This package contains code for the Entity Recognition and Disambiguation Challenge. It took me some time to configure all the stuff and I think it could be useful for other teams participating in the challenge.
The package contains two utilities:
- code to index the freebase <-> wikipedia file provided by the organizers, in order to convert the wikipedia labels to freebase id (and to filter out invalid entities);
- code to start the REST service (for now, just the short track).

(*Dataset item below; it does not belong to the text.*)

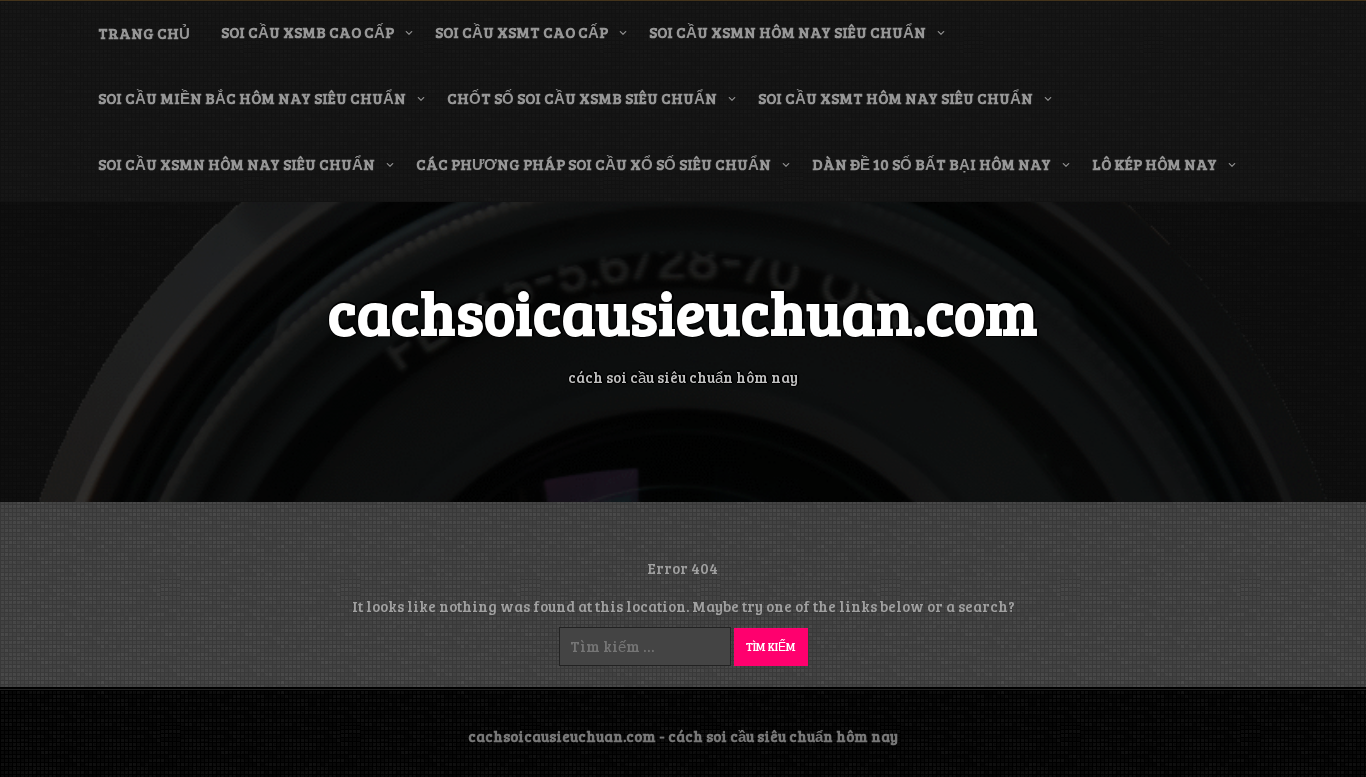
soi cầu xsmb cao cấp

Once you have downloaded the entity.tsv file provided in the Datasets page, you can index it running
./script/index.sh entity.tsv mapdb
This command will create a folder mapdb
containing an index with all the mappings. At runtime you can access
the index creating a WikipediaToFreebase object:
WikipediaToFreebase wikiToFreebase = new WikipediaToFreebase("mapdb"); // the folder name
And then use:
wikiToFreebase.getLabel("Diego_Maradona");
in order to retrieve the freebase-id for the entity Diego_Maradona
. Please observe that wikipedia labels are case sensitive and that I split
out the common prefix /wikipedia/en_title/
to make things more compact.
I set up a REST service for the short track as required in the challenge. I put both a POST and a GET service, the GET service is useful to test if everything works. In order to use it you only have to patch the Annotator object and make sure that you return your list of Annotations. When you are ready, you only have to run the command
mvn jetty:run
and the rest service will answer at the address:
http://$(your-ip-address):8080/erd-challenge/rest/shortTrack
I hope this will help ;)
Diego